Religion and science have been pitched against each other since time immemorial. There are enough vocal supporters on each side of the debate to call it a contentious issue, not to mention an annoying thorn in the side of many. This article presents a 3rd alternative — one that rests in the mutual respect of both sides and on the premise that the religion vs. science debate is inherently and ideologically flawed. It is flawed because such a debate goes against the essence of both science and religion. But more on that in just a bit. First we must do a quick recap.
The world as we know it, has seen a gradual progression towards the scientific mindset during the past few hundred years. Man has started to have unprecedented control over his environment. He can predict weather, arrange for continuous provision of vital resources, water his fields on time and take pleasure in a significantly increased yield.
What science brought into the mix was a deeper understanding of the factors controlling the environment. Answers like what caused the rains, what could be done to increase yield in the fields, how to predict weather more accurately and how to fight diseases. Science provided the much needed rationale for changing man’s outlook of his world, but it alone could not do the job. It needed the tools of technological innovation through which societies could be transformed. Be it the introduction of the horse collar in medieval Europe or the harnessing of power through water and wind mills, technological advancement has been the tool through which man has taken greater control of his environment and prospered from it.
To put the effects of religion and science in perspective, the basic insecurity in man which paved the way for a belief in the divine, has been somewhat curtailed in recent times due to the advancement in science and technology. Whereas science provides an ideological basis for man to challenge his environment, technology gives him the necessary tools to do so.

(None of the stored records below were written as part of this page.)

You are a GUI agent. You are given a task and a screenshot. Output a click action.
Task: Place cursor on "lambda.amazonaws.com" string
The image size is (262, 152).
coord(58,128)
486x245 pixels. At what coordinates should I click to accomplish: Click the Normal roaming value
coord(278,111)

So we arrive at the present day where we observe, for the most part in societies of the developed countries, a state of equilibrium between the effects of the religious and scientific message. The beliefs of the masses, having been exposed to both concepts at length, will now be swayed more by secondary socio-economic factors than the original message alone. In recent times there have been a number of cases where men of science have drawn daggers at the religious minded. The accusations vary from one of outright
insanity to that of complacent negligence, for following a deity that has never revealed itself. The fact is that science has done its part vis-à-vis changing the people’s mindset but yet a significant number of the faithful remain. More than 80% people in the United States and 50% in Europe still believe in a higher being. So when non-believers brandish their views in front of the faithful, it begs an important question. Are such hostilities justified given that science has had its chance to assert its views and religion still remains a force to be reckoned with?

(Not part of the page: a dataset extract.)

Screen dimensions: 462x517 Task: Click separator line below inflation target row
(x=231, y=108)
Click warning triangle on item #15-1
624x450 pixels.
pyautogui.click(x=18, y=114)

Having looked into both science and religion as separate entities, we come to the third alternative. One that rests in the premise that pitching science and religion against each other violates their essence. To see this, we must first describe their essence.
Science is based on a set of theories about the world. These theories attempt to explain the natural phenomenon as accurately as possible but are never considered to be absolute or constituting the ultimate truth. Inherent to science is the idea that there is a better theory out that that can more accurately explain the natural phenomenon. So in essence science thrives in the belief that there is a better theory out there and that the ultimate truth is not known. If it were to be complacent and for a while and believe that it had reached the ultimate truth, it would risk its own death as search for a better theory would no longer be necessary and science can pack its bags.
Religion on the other hand believes that it already has the final solution. It is a set of theories believed to be ultimate and true. There is no room for doubt or improvement and therefore the essence of religion is constancy, a perpetual stalemate if you will.
Here we can assert, in light of our discussion above, that science and religion are diametrically opposite in essence and should not be pitched against each other. If we look at history we see that both science and religion, at some point in the past, have held an apologetic stance towards each other. When religion was king, scientists were careful not to outright denounce religious doctrines and sought to assimilate their finding with religion. Similarly in present day, people of faith attempt to gain legitimacy by finding parallels between faith and science. All such attempts are inherently and ideologically flawed. As an example, if religion tries to assert that the origin of the universe was eluded to in the sacred texts, then this is essentially equating the constancy of religion with the flexibility of science. Such an act results in religion losing its claim on knowing the ultimate truth. This is because if tomorrow the theory of origin of universe is changed by the scientific community, religion would be left dangling and scouring for legitimacy. On the other hand if science is equated to religion, as was done in the early days of science, it too goes against its own essence of never arriving at the ultimate truth. In that equation is the unforeseen consequence that science has reached its destination and can therefore be laid to rest. The unintended demise is brought about by an overzealous eagerness for legitimacy.
So what can be said about other debates, ones that don’t have the apologetic tone and leave no stone unturned in decrying the other? The matter basically comes down to apples and oranges — the essence of each being inherently different means that they are different entities altogether. One is at the finite end of the spectrum while the other is in the infinite realm. They are different species and as such provide no basis for comparison. On the contrary a deeper understanding and respect is required, one which is rooted in the historical facts and in figures of statistical significance, which realizes each of them as a force to be reckoned with.